Mr. Bishop began by discussing the overall spine market. More than 65 million Americans will experience low back pain each year, and many of these people will see a physician for treatment. With the aging of Baby Boomers, the number of cases is expected to continue to grow, but the number of spine surgeons isn't growing accordingly. At the same time, spine procedures are slowly moving to the outpatient setting, due largely to advances in minimally invasive tools. Inpatient spine procedures have dropped approximately 30 percent since 2005, while outpatient procedure volume has grown significantly.
The most common spine procedures performed in the outpatient setting include laminectomy, discectomy and fusions, particularly ACDFs, levels I and II. While outpatient centers can't perform all spine procedures, they have a key advantage compared to hospitals in performing the ones that can be safely preformed outpatient: cost. For example, the hospital cost of a laminectomy generally ranges from $7,000 to $24,000, while ASC cost typically ranges from $2,500 to $11,500.

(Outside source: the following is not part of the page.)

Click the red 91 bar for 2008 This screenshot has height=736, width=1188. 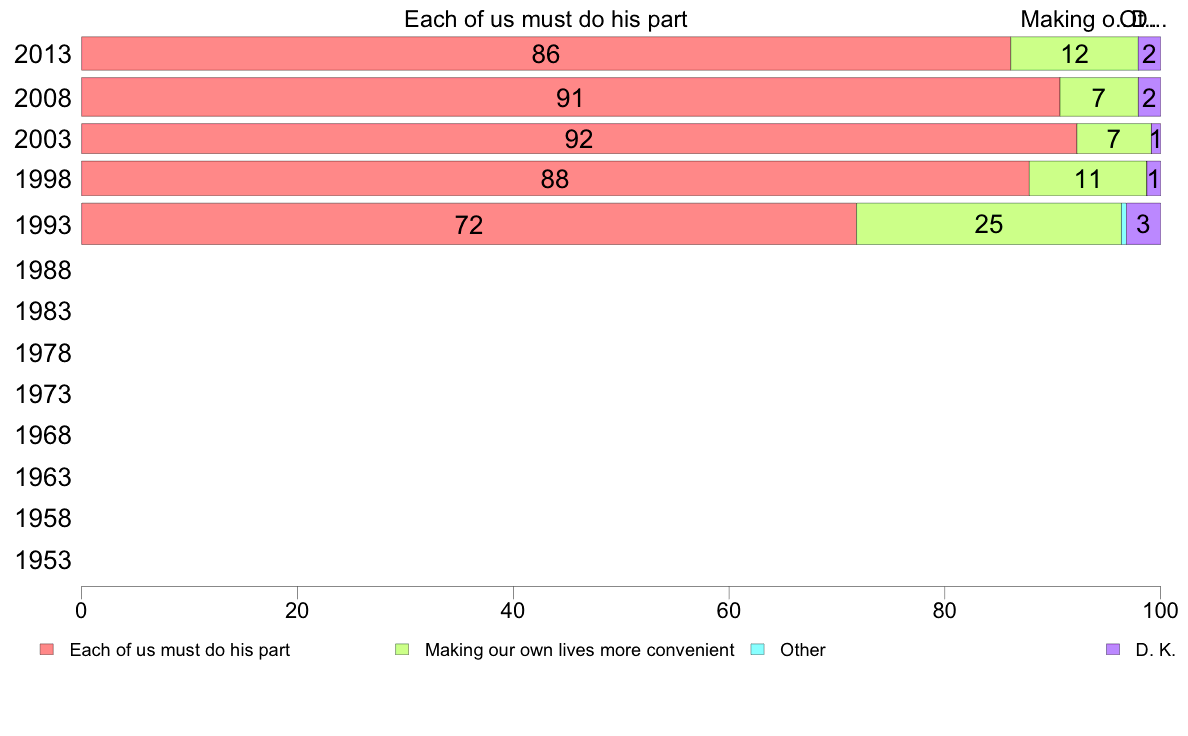click(570, 97)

"With the pressures of healthcare reform, managed care is concerned what reform holds for them. Managed care has become much more aggressive in seeking out those cost effective solutions," said Mr. Bishop. "They are aggressively pushing spine out the of hospital setting."
Mr. Bishop then shared five key steps for integrating spine into a surgery center.

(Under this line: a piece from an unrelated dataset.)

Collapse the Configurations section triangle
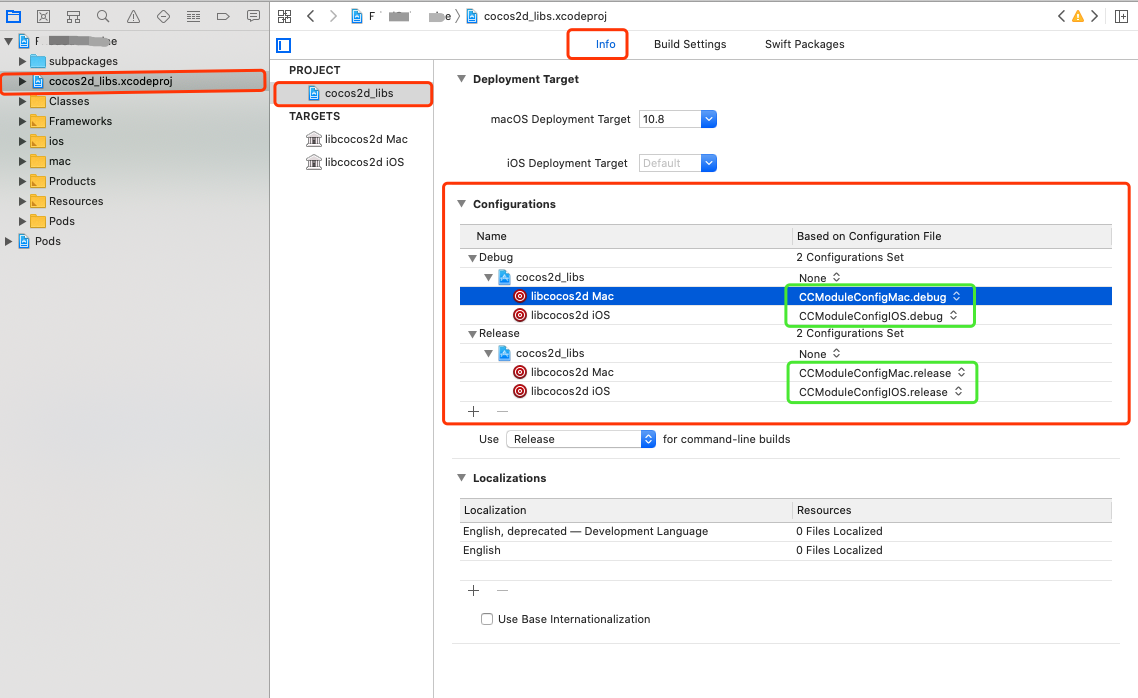This screenshot has height=698, width=1138. [461, 204]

- Complete a financial assessment and return on investment in adding a spine program. This includes a close examination of the market and the surgeons available and should include a projection of volume, costs and returns for the potential spine program. Mr. Bishop added that on average a spine surgeon that performs at an ASC will perform around 75-100 cases annually. That is, these are the general number of cases a spine surgeon will find appropriate for this setting, out of his or her total case volume.
- Review clinical practices. Here, identify cases appropriate for the ASC setting and determine if potential surgeons are utilizing the outpatient setting. If not, determine if they would consider the setting if it were an option and work to recruit them to the center.
- Consider payor and benefit plan mix. A close review of potential contracts should be performed. Mr. Bishop advises having data on hospital costs to show the payors the savings the ASC offers. He also recommends highlighting that ASCs have lower infection rates and shorter stays than hospitals. Mr. Bishop also said centers may want to consider bundling payments.
- Capital start-up costs. Mr. Bishops said that while the equipment needed for outpatient spine cases is often quoted as $400,000, centers with orthopedics that already have a C-arm may be able to bring capital costs down to around $200,000.
- Case costing. Finally, Mr. Bishop recommends that once the spine program is up and running, case costing should be completed for ever spine case. This will identify any variations in cost and help the center pinpoint the cause for these variations.